Is - not effectively an opening delimiter?

If we want to avoid quoting in particular, then we could use - for strings and anything else for non-strings. But the heuristics suck.


> Almost all of this is solved by basically putting quotes around strings.

Yeah, that was my first thought as well. I personally don't mind YAML, but I've also made a habit out of quoting strings. And, I mean, you're quoting both keys and strings in JSON, so you're still saving approx. 2 double quotes per key/value pair in YAML if that's a metric that's important to you.


As the article points out with the `on` example, you really have to quote yaml keys as well, if you want the defense to work...


The argument was that most of the mentioned problems could be solved by quoting the values. I don't have a problem with avoiding "on" as a key, and I apparently haven't used it ever, because I've never run into this particular problem in my 15+ years using YAML.

So, sure, if you want to play it super safe, quote keys as well.

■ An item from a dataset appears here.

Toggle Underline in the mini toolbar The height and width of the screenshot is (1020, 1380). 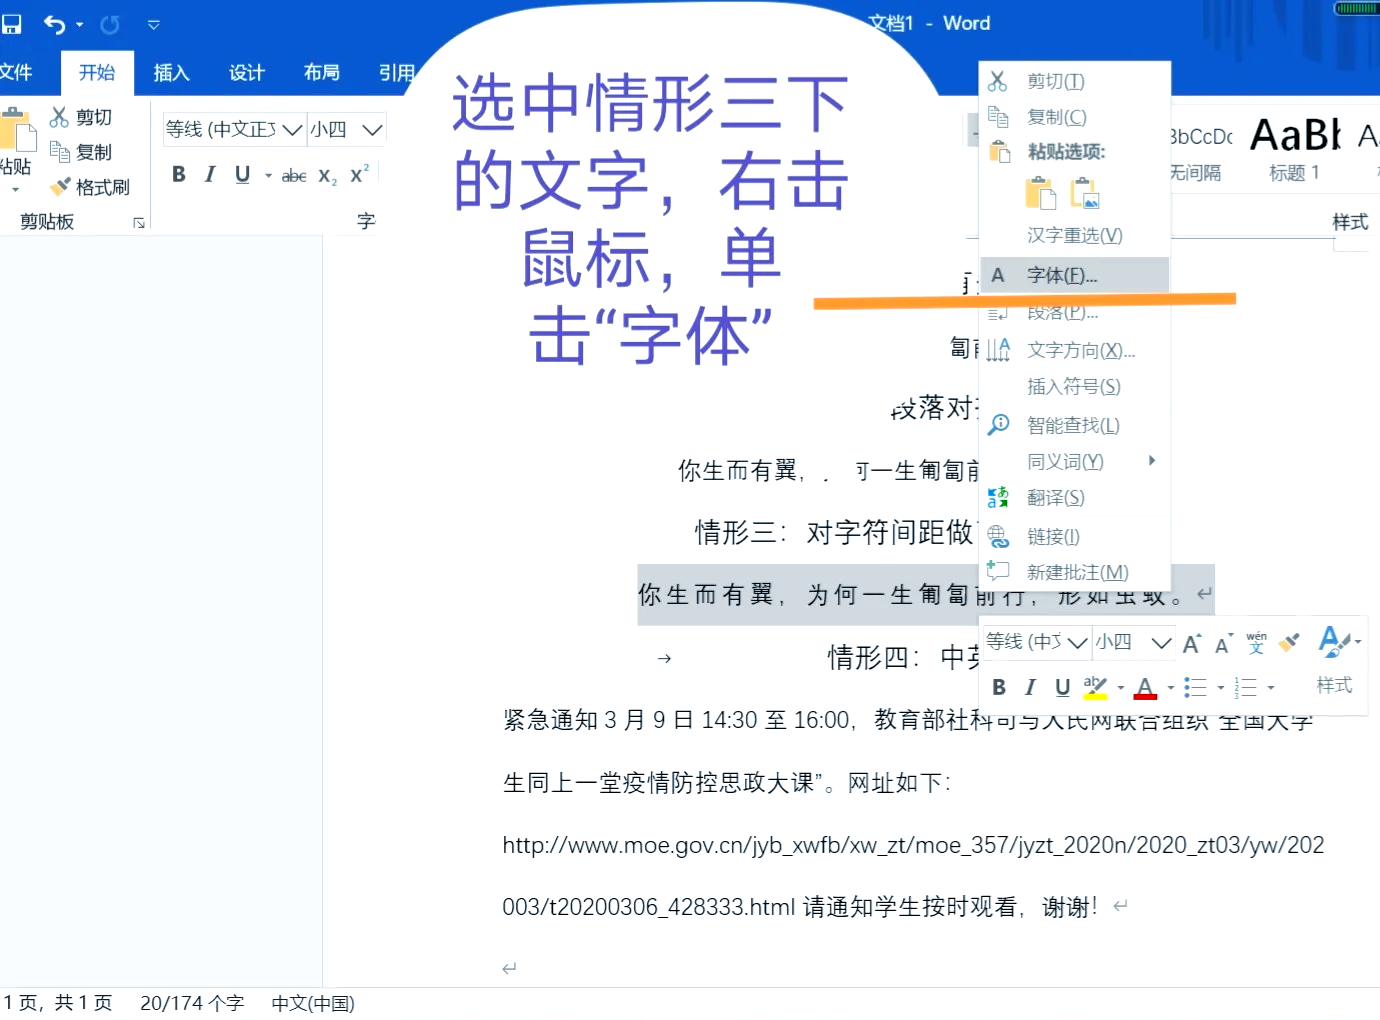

But I'm personally fine with the trade-off in not quoting keys.


If you compare to JSON5 instead of JSON, you still get the benefit of unquoted keys, but you also get a guarantee the keys are strings, and it's harder to forget to quote a value.


from the article:

>Many of the problems with yaml are caused by unquoted things that look like strings but behave differently. This is easy to avoid: always quote all strings.


As a total noob who had to work with yaml to write pipelines for ADO over my summer internship, I didn't seem to encounter any of these oddities, nearly everything I worked with was wrapped in quotations.


Yeah and this is enforced by default in yamllint.

It's very fair to cry "why the hell do I need a linter for my trivial config file format", and these footguns are a valid reason to avoid YAML.

But overall YAML's sketchiness is a pretty easy problem to solve and if you have a good reason to keep/choose YAML, and a context where adding a linter is viable, it's not really a big deal IMO.

And as hinted in the post, there's really no well-established universal alternative. TOML is a good default but it's only usable for pretty straightforward stuff. I'm personally a fan of the "just use Nix" approach but you can't put a Nix interpreter everywhere. And Cue is way overpowered for most usecases.

I guess the tldr is that the takeaway isn't "don't use YAML" but just "beware of YAML footguns, know the alternatives".


JSON doesn’t do them as part of the spec, but there’s nothing stopping you from doing them as post-processing. Eg OpenAPI does it by using a special $ref key where the post processor swaps in the value referenced there.

That’s effectively what jsonnet/cue/hcl do, though as a preprocessor instead of a postprocessor.


It's very counter-intuitive to me that 22:22 would need to be a quoted string, since functionally it's a K-V-pair. YAML itself even uses : in the Dict syntax!


The fact that it is effectively the dict syntax is precisely what makes it intuitive to me that it should be quoted if it’s going to be a a value. I admit the sexagesimal parsing is not the result I expected but I would have certainly expected something odd to happen given that the value includes a “:” character.


It's a key pair in whatever thing reads the YAML and then assign some meaning to that string. In YAML you need to put a space between the semi-colon and the value.


Jsonnet is pretty nice but the library support isn't quite as good. There are some nice libraries for yaml that do round trip processing for example so you can modify a yaml programmatically and keep comments. Yaml certainly has some warts (and a few things that are just frankly moronic) but it deserves some credit for hitting the sweet spot in a bunch of ways.